Ева с трудом дослушала Глеба и решила переменить тему разговора. Ее в данный момент более занимала мистика, параллельные миры, путешествия во времени, волшебные зеркала профессора Козырева.
- Знаешь, - перебил ее Глеб, - а со мной ведь тоже в одной квартире жил сосед старичок, не профессор, конечно, но у него тоже было огромное зеркало, с которым он постоянно разговаривал, и его тоже звали Козырев.
- И где оно теперь?
- У меня. Я после его смерти зеркало взял себе, теперь оно стоит в моей комнате, на полу. Зеркало старинное, двухметровое, и часы с боем, должно быть, еще царских времен, напольные. Я и их к себе затащил. Козырев как умер, без пяти двенадцать, так его часы сразу же остановились. Приду, надо будет завести, пусть ходят. Это я про часы с боем.
- Я поняла. А знаешь, почему зеркала завешивают, когда человек умирает?
- Из глупости. Все это предрассудки. Ну, хорошо, традиция такая, все поступают так испокон веков. Я, к примеру, когда Козырев умер, этого не делал.
- А вот и зря. Зеркало является очень хорошей запоминающей средой, оно запоминает все, что видело. Зеркала завешивают затем, чтобы астральное тело, вышедшее после смерти из грубого физического тела в него не спряталось. А если спрячется, то будет потом приходить из неведомых миров зазеркалья и беспокоить.
- Не рассказывай на ночь всякие гадости, а то я не засну.
- Да. А еще, - не унималась Ева, - разбитое зеркало нельзя держать дома и смотреться нельзя в осколки, когда их собираешь. И выбрасывать осколки нужно только в проточную воду.
- Надо же, как интересно. Смотрю, ты про зеркала все на свете знаешь.
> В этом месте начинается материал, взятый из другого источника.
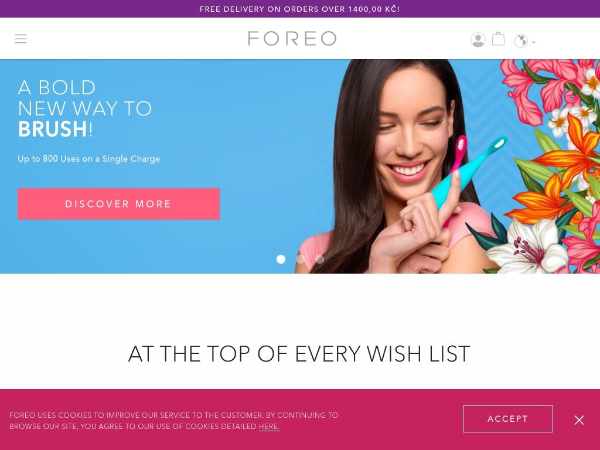Switch to the second carousel slide dot
600x450 pixels.
coord(301,259)
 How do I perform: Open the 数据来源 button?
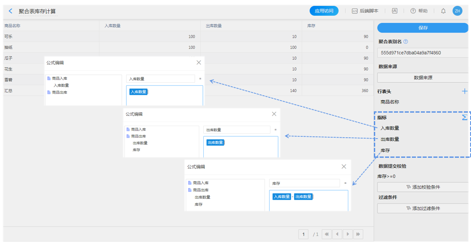[423, 78]
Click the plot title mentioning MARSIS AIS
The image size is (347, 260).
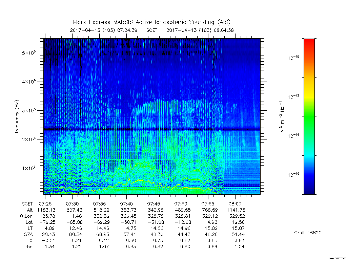pos(152,22)
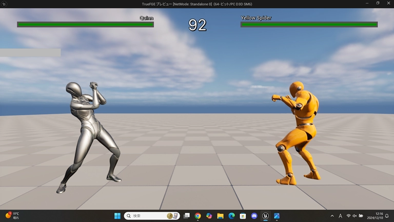Launch Google Chrome from taskbar
The image size is (394, 222).
click(198, 216)
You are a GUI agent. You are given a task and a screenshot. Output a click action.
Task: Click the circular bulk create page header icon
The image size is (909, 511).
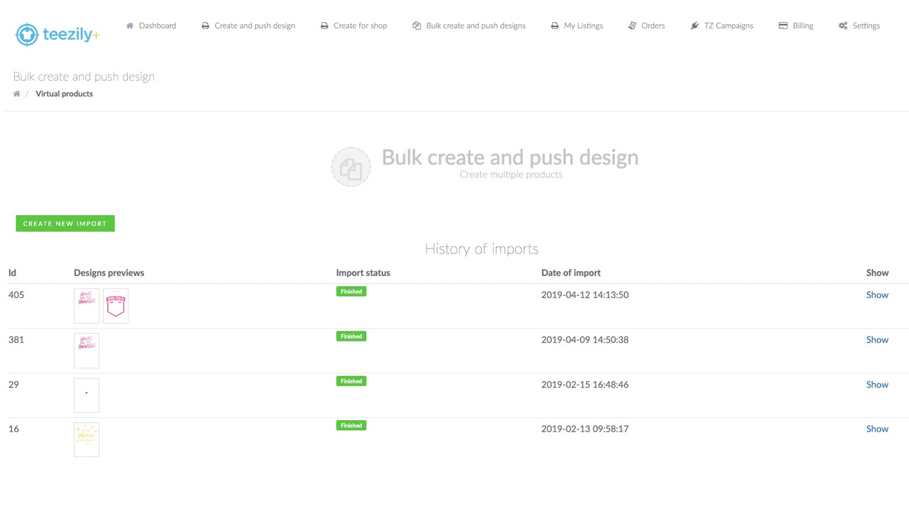point(351,167)

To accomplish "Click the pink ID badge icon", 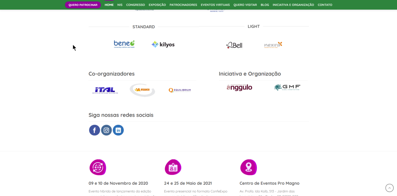I will (x=173, y=167).
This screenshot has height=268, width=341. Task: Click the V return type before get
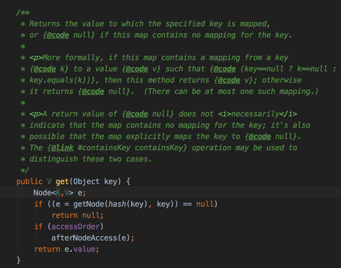(49, 181)
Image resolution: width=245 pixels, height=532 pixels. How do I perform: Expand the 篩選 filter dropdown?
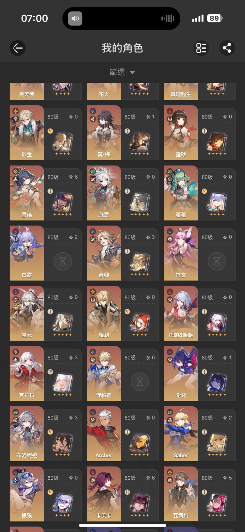click(x=122, y=72)
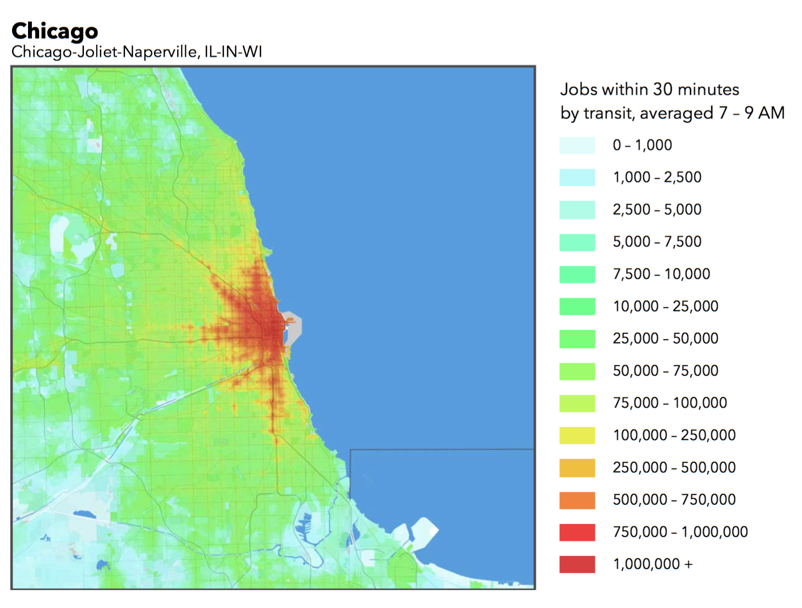Click the "75,000 – 100,000" legend label text
Image resolution: width=802 pixels, height=608 pixels.
click(669, 403)
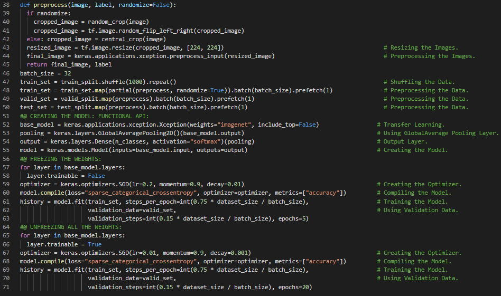Click the '# Resizing the Images.' comment
Image resolution: width=501 pixels, height=296 pixels.
click(421, 47)
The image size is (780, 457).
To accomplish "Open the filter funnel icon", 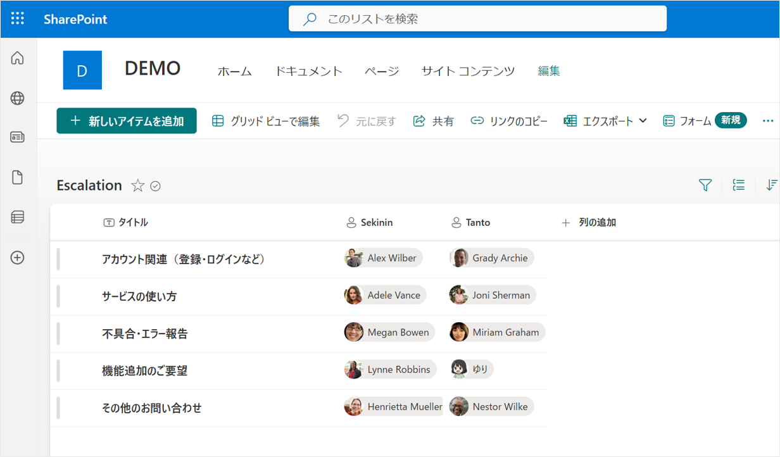I will [x=705, y=185].
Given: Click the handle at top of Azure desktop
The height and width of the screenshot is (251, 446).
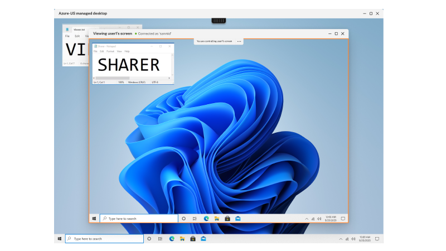Looking at the screenshot, I should (x=219, y=21).
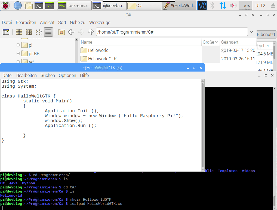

- Да. Знаю. Зеркала способны усиливать мысль. При определенных навыках в зеркале можно увидеть прошлое и будущее. С помощью зеркала можно заглянуть вперед и назад. А еще зеркала отражают негативную энергию. Если будешь носить с собой зеркальце в нагрудном кармане, то все колдуны и ведьмаки станут обходить тебя стороной. Скажи только зеркальцу, чтобы оно отражало все завистливые и злобные взгляды и все будет тип-топ.
7
«Оно и неплохо бы, чтобы все колдуны и все ведьмаки обходили меня стороной», - думал Глеб, заводя напольные часы.
- Без пяти двенадцать, - отметил он, сказав это вслух и решил, что надо будет поставить настоящее время, но не поставил. Вместо этого он подошел к зеркалу, доставшемуся ему после смерти соседа и стал вглядываться в свое отражение.
Вспоминая рассказанное Евой, он посмеялся про себя над всеми этими потусторонними глупостями. Глеб точно знал, что если на белом свете что-то из разряда непознанного даже и встречается, то случается это лишь с теми людьми, которые во всю эту мистику верят. Верят и боятся ее.
Часы пробили полночь, Глеб вздрогнул. Уж очень громко в ночной тишине звучал бой старинных часов. Глеб посмотрелся снова в зеркало, но своего отражения там не увидел.